[Alıştırma Bölümleri]:
1. Erzurum Ulu Camii hakkındaki yazıda anlatılan mimari özelliklerin hepsini, her birinin yazıda belirtilen işleviyle birlikte sıralayın.
2. Erzurum Ulu Camii hakkındaki yazıyı kaldığı yerden devam ettirin.

[Okuma Parçası]:
*-*-*
Erzurum merkezde, Cumhuriyet caddesi üzerinde bulunan Erzurum Ulu Camii ya da tam ismi ile Erzurum Ulu Atabey Camii gördüğüm en mükemmel tarihi yapılardan biridir.

Erzurum Ulu Camii

Caminin heybeti, içerisinde yer alan bölümlerde uygulanmış olan bilim ve sanat gerçekten insanı hayrete düşürüyor. Caminin mimar ve işçilerine hayran kalmamak imkansız. Görevlinin caminin özelliklerini anlatımı esnasında şaşkınlık ve heyecana kapıldım. Bazı özellikleri uygulamalı anlatması da mükemmeldi. Örneğin camideki doğal mikrofon sistemi gibi. Elimden geldiğince caminin mimarisinde gördüğüm özellikleri sizlerle paylaşacağım.

Erzurum Ulu Camii

Bunlardan ilki caminin kubbesinin ters kırlangıç yuvası şeklinde oluşu. Bu tarz kubbe ülkemizde çok az sayıda imiş. Kubbenin güzelliğinin yanında aslında kubbenin böyle oluşunun çok önemli bir nedeni varmış. Ters kırlangıç yuvası şeklindeki kubbe aslında doğal bir klima imiş, ve caminin havasını temizliyormuş.

Erzurum Ulu Camii

Yukarıdaki fotoğrafta caminin ters kırlangıç yuvası şeklindeki kubbesi görüntülenmiştir.Erzurum Ulu Camii
Camide hayret uyandıran bir diğer özellik ise yandaki resimde gözüken yapı. Bu yapı yine caminin kubbesinde bulunmaktadır.
Mükemmel görüntüye sahip yapı tam bir sanat eseri gibi. Bu yapıda matematikteki süsleme teknikleri uygulanmış, görüntüsü gerçekten muazzam. Ama özelliğini öğrenince daha bir hayrete kapılıyoruz. Yapı camideki ses sistemi imiş meğer.
Yani camide hocanın sesini her tarafa mikrofon varmış gibi ulaştıran sistem.

Yapının bu özelliğini cami görevlisi uygulamalı olarak gösterdi ve şaşkınlıkla baka kaldık.

 

Muhteşem Mimari

Caminin içerisinde bulunan kolon ya da ayaklar herhangi bir sarsıntı anında camiye daha fazla direnç sağlamak amacı ile aynı hizalarda yapılmamış. Yani karşılıklı iki kolon arasındaki mesafeler hep aynı değil gittikçe daralmakta. Bu da deprem anında caminin daha kuvvetli olarak ayakta durmasını sağlamakta imiş. Görevli bu özelliği şu şekilde anlattı:”İnsanın iki ayağı yan yana iken ittiğimizde düşmesi kolaydır;fakat bir ayağı ileride diğeri geride iken ittiğimizde dengesinin bozulması ve düşmesi daha zorlaşır.” Gerçekten de böyle değil midir?
*-*-*
[Veri Bloğu]:
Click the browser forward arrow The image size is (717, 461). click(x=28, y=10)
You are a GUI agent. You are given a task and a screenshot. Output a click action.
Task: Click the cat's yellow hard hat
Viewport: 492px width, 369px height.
*-*-*
[Cevaplar]:
1.
- Ters kırlangıç yuvası şeklindeki kubbe: Doğal bir klima gibi caminin havasını temizliyor.
- Kubbedeki, matematiksel süsleme teknikleriyle yapılmış yapı: Hocanın sesini her tarafa mikrofon varmış gibi ulaştıran ses sistemi.
- Aynı hizada yapılmamış, karşılıklı aralarındaki mesafe gittikçe daralan kolonlar: Deprem anında caminin daha kuvvetli ayakta durmasını sağlıyor.

2.
Belkide bizleri en fazla şaşırtacak olan özelliğe geldi sıra. Bu özellik gerçekten mükemmel bir matematik, geometri ve mimarlık gerektirir. Yandaki şekilde caminin mihrabı yani namaz kıldırırken imamın tam önünde durduğu, kapıyı andıran ve gerçek görevi kıbleyi göstermek olan yapıyı görmektesiniz. Bu yapının üzerinde sağlı-sollu yönlerde bulunan daire şeklindeki gözler dikkatinizi çekmiştir. Camide bulunan bu yapıya  fil gözü denmektedir. İçlerinden güneş ışığı geçen bu gözlerin görevi camiyi aydınlatmanın dışında başka ne olabilir değil mi. Ama başka görevi daha var. Bu gözler öğle ve ikindi namaz vakitlerini göstermekte imiş. Soldaki gözden giren ışık caminin zemininde elips şeklinde bir aydınlık oluşturmakta. Bu aydınlık gittikçe daireye dönmekte ve tam daire halini aldığı an öğle namazı vakti oluyormuş. Sağ taraftaki gözden giren ışığın zeminde oluşturduğu aydınlıkta tam daire olduğu an ikindi namazı vaktiymiş.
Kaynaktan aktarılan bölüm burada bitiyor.